Tian Yi, Mao Qi, Wang Wenfeng, Zhang Yan
College of Electronic and Electrical Engineering, Shanghai University of Engineering Science, Shanghai, 201620, People's Republic of China.
Biomed Phys Eng Express. 2025 Mar 12;11(2). doi: 10.1088/2057-1976/adbafa.
Accurate and timely segmentation of COVID-19 infection regions is critical for effective diagnosis and treatment. While convolutional neural networks (CNNs) exhibit strong performance in medical image segmentation, they face challenges in handling complex lesion morphologies with irregular boundaries. Transformer-based approaches, though demonstrating superior capability in capturing global context, suffer from high computational costs and suboptimal multi-scale feature integration. To address these limitations, we proposed Hierarchical Agent Transformer Network (HATNet), a hierarchical encoder-bridge-decoder architecture that optimally balances segmentation accuracy with computational efficiency. The encoder employs novel agent Transformer blocks specifically designed to capture subtle features of small COVID-19 lesions through agent tokens with linear computational complexity. A diversity restoration module (DRM) is innovatively embedded within each agent Transformer block to counteract feature degradation. The hierarchical structure simultaneously extracts high-resolution shallow features and low-resolution fine features, ensuring comprehensive feature representation. The bridge stage incorporates an improved pyramid pooling module (IPPM) that establishes hierarchical global priors, significantly improving contextual understanding for the decoder. The decoder integrates a full-scale bidirectional feature pyramid network (FsBiFPN) with a dedicated border-refinement module (BRM), collectively enhancing edge precision. The HATNet were evaluated on the COVID-19-CT-Seg and CC-CCII datasets. Experimental results yielded Dice scores of 84.14% and 81.22% respectively, demonstrating superior segmentation performance compared to state-of-the-art models. Furthermore, it achieved notable advantages in model parameters and computational complexity, highlighting its clinical deployment potential.
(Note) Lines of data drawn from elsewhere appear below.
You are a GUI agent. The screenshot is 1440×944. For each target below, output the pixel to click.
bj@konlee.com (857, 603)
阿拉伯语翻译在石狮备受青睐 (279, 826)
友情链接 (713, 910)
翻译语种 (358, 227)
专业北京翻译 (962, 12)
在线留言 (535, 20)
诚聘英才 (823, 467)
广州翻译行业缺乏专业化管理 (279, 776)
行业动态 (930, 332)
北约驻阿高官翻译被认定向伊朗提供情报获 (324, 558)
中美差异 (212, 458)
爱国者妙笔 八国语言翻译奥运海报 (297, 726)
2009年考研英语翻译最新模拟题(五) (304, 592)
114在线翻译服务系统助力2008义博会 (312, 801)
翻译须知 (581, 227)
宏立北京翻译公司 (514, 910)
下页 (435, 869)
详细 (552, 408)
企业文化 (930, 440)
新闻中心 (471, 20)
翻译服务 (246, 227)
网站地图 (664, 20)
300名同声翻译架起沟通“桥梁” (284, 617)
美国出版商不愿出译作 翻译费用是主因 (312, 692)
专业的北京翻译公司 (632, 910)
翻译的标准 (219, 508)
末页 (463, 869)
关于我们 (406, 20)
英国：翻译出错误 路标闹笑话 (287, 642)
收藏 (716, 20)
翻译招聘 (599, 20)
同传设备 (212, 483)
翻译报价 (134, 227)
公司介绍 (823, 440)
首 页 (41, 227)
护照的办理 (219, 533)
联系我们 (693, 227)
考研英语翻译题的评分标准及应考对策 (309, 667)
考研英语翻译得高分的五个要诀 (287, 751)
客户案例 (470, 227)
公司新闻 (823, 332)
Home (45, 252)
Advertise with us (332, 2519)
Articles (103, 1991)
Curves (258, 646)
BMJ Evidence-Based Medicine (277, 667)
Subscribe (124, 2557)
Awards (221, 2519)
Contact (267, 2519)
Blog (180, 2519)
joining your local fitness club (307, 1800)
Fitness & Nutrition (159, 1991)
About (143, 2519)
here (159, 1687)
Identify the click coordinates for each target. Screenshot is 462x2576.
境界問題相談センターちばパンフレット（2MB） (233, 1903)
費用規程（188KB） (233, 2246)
准确及时地分割新冠病毒感染区域对于有效诊断和治疗至关重要。虽然卷积神经网络(CNN)在医学图像分割中表现出强大性能,但在处理边界不规则的复杂病变形态时面临挑战。基于Transformer的方法虽然在捕捉全局上下文方面展现出卓越能力,但存在计算成本高和多尺度特征整合欠佳的问题。为解决这些局限性,我们提出了分层智能体Transformer网络(HATNet),这是一种分层编码器-桥接-解码器架构,能在分割精度和计算效率之间实现最佳平衡。编码器采用了新颖的智能体Transformer模块,专门设计用于通过具有线性计算复杂度的智能体令牌捕捉新冠病毒小病变的细微特征。在每个智能体Transformer模块中创新性地嵌入了一个多样性恢复模块(DRM),以抵消特征退化。分层结构同时提取高分辨率浅层特征和低分辨率精细特征,确保全面的特征表示。桥接阶段包含一个改进的金字塔池化模块(IPPM),该模块建立分层全局先验,显著提高解码器的上下文理解能力。解码器将全尺度双向特征金字塔网络(FsBiFPN)与一个专门的边界细化模块(BRM)集成在一起,共同提高边缘精度。HATNet在COVID-19-CT-Seg和CC-CCII数据集上进行了评估。实验结果分别产生了84.14%和81.22%的Dice分数,表明与现有最先进模型相比具有卓越的分割性能。此外,它在模型参数和计算复杂度方面具有显著优势,凸显了其临床部署潜力。